Environment variables:
    IMEDNET_API_KEY       – iMednet API key
    IMEDNET_SECURITY_KEY  – iMednet security key (if required)
    SNOWFLAKE_PASSWORD    – Snowflake user password (never hardcode)

Usage::

    python examples/snowflake_export.py
"""

from __future__ import annotations

import os

from imednet import ImednetSDK
from imednet.integrations import SnowflakeSinkConfig, export_to_snowflake

# ---------------------------------------------------------------------------
# SDK initialisation — credentials are read from environment variables only.
# ---------------------------------------------------------------------------
sdk = ImednetSDK(
    api_key=os.environ["IMEDNET_API_KEY"],
    security_key=os.environ.get("IMEDNET_SECURITY_KEY", ""),
)

# ---------------------------------------------------------------------------
# Snowflake sink configuration.
# Credentials are passed via environment variables so they never appear in
# source code, logs, or exception messages.
# ---------------------------------------------------------------------------
config = SnowflakeSinkConfig(
    account=os.environ.get("SNOWFLAKE_ACCOUNT", "myorg-myaccount"),
    user=os.environ.get("SNOWFLAKE_USER", "loader"),
    **{"password": os.environ["SNOWFLAKE_PASSWORD"]},
    database=os.environ.get("SNOWFLAKE_DATABASE", "IMEDNET_DB"),
    schema=os.environ.get("SNOWFLAKE_SCHEMA", "PUBLIC"),
    warehouse=os.environ.get("SNOWFLAKE_WAREHOUSE", "COMPUTE_WH"),
    stage=os.environ.get("SNOWFLAKE_STAGE", "MY_STAGE"),
    table=os.environ.get("SNOWFLAKE_TABLE", "RECORDS"),
    # Optional: explicit local staging directory.  When omitted a temporary
    # directory is created and cleaned up automatically on exit.
    # local_staging_dir="/tmp/imednet_stage",
    #
    # Optional: JSONL manifest file for auditing loaded batches.
    # manifest_path="/tmp/imednet_manifest.jsonl",
    #
    # Idempotent mode (default True) uses FORCE = FALSE in COPY INTO so that
    # re-running this script does not reload already-ingested files.
    idempotent=True,
)

STUDY_KEY = os.environ.get("IMEDNET_STUDY_KEY", "MY_STUDY")

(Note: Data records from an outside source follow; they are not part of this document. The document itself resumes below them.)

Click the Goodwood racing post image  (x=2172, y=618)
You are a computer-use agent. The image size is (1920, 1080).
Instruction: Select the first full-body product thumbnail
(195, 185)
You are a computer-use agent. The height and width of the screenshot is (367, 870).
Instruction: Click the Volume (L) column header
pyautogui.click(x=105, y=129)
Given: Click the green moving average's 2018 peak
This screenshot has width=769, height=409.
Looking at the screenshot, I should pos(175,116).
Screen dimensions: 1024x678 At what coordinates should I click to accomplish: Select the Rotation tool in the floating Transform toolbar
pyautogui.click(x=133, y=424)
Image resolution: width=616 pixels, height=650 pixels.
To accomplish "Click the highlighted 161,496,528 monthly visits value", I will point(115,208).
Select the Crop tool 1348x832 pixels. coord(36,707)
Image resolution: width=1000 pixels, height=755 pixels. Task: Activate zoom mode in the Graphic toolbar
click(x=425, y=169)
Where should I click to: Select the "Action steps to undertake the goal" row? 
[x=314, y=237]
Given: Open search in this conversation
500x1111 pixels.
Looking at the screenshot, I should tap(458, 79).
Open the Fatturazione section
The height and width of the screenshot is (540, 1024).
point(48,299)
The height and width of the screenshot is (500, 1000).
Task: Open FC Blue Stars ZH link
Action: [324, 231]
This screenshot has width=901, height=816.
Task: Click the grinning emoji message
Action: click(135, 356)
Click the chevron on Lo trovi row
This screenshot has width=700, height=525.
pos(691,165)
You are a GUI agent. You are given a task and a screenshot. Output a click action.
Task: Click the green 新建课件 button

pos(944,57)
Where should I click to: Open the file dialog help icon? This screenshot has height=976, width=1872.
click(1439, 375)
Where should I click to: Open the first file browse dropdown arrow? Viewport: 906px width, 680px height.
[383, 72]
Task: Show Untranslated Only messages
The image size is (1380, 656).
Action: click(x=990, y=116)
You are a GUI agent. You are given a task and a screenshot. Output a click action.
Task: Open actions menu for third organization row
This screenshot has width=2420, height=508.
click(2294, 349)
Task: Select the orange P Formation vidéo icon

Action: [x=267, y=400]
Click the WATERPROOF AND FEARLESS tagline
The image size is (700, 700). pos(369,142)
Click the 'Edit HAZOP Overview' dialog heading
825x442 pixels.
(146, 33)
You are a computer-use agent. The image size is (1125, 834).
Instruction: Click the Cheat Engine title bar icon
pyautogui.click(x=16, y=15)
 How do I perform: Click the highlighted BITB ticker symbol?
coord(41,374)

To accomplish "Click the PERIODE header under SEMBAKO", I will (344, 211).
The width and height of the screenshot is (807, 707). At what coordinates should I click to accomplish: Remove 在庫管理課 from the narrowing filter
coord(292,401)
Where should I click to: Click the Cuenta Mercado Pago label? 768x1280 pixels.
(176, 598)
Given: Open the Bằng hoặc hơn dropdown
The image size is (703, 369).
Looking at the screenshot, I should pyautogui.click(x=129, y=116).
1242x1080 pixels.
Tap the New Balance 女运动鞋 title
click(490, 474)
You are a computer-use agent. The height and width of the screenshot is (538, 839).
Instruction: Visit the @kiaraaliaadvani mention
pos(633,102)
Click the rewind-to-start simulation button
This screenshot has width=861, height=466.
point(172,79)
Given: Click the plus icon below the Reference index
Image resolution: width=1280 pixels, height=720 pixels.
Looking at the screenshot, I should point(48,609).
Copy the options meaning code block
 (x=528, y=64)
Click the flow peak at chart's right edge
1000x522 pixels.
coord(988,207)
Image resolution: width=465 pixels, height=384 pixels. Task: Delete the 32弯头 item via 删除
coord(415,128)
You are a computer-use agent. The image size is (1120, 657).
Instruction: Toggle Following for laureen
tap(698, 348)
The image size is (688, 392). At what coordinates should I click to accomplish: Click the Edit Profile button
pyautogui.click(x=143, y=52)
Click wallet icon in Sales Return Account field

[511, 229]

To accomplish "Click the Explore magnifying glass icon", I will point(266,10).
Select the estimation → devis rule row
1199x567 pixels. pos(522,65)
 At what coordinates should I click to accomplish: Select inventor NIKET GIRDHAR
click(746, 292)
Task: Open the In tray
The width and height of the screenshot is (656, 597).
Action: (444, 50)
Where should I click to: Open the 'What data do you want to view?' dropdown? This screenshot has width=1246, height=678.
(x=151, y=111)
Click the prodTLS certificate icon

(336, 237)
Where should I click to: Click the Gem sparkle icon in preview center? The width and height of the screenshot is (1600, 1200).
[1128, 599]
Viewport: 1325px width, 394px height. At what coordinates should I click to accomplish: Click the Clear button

# ---------------------------------------------------------------------------
# Export
# ---------------------------------------------------------------------------
rows_loaded = export_to_snowflake(sdk, STUDY_KEY, config=config)
print(f"Loaded {rows_loaded} rows from study '{STUDY_KEY}' into Snowflake.")